24. O batismo da Polônia, no ano de 966, na pessoa do primeiro soberano histórico Mieszko, que casou com a princesa Dubravka da Boêmia, verificou-se principalmente graças à mediação da Igreja de Boêmia; e foi por esta via que o cristianismo chegou de Roma à Polônia sob a forma latina. Permanece, contudo, o fato de os primórdios do cristianismo na Polônia estarem ligados, de algum modo, à obra dos irmãos que partiram da Longínqua Salônica.
Entre os eslavos da península balcânica, o zelo dos dois santos irmãos frutificou de modo ainda mais visível. Graças ao seu apostolado, o cristianismo, que havia muito tempo fora implantado na Croácia, aí se consolidou.

- _Objetivos_:
(a) Enumere, pela ordem em que aparecem pela primeira vez, todos os nomes próprios de lugares mencionados no texto da página.
(b) Repita fielmente o trecho do texto da página que vai desde "Entre os eslavos" até "aí se consolidou.".

- _Material fornecido_:
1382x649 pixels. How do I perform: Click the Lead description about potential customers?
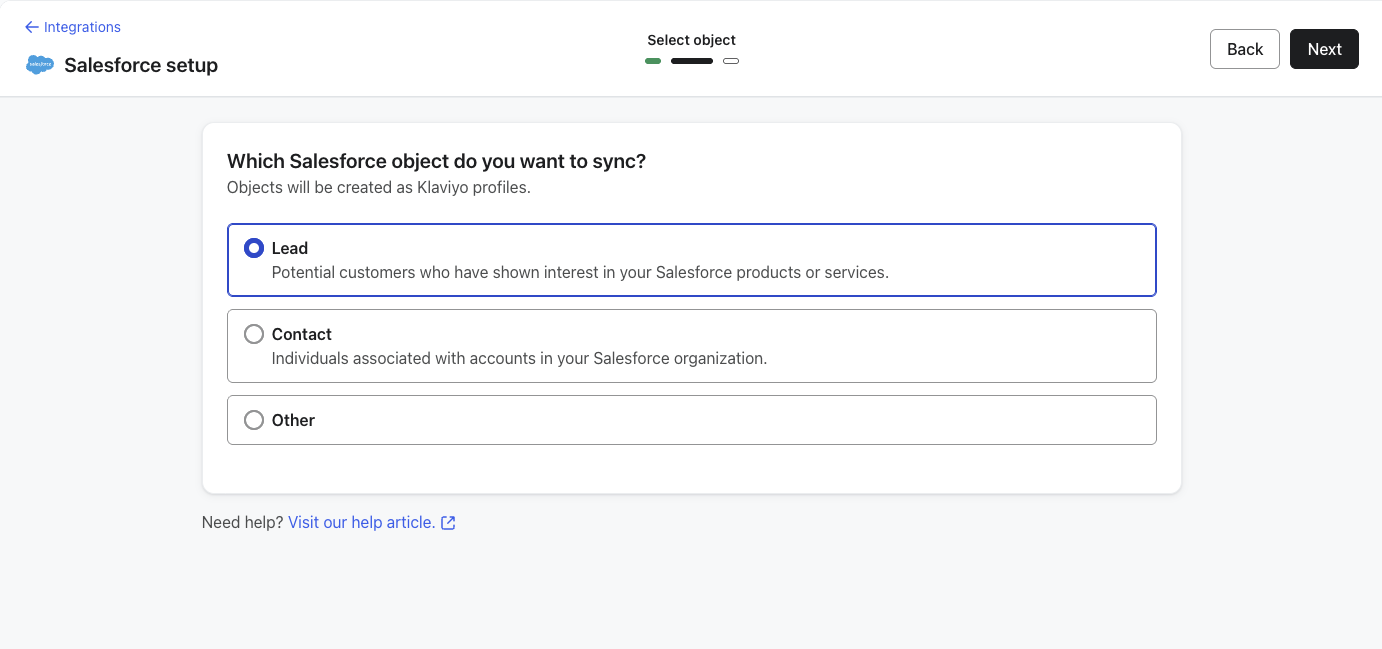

- _Em resposta_:
(a) Polônia, Boêmia, Roma, Salônica, Croácia

(b)
Entre os eslavos da península balcânica, o zelo dos dois santos irmãos frutificou de modo ainda mais visível. Graças ao seu apostolado, o cristianismo, que havia muito tempo fora implantado na Croácia, aí se consolidou.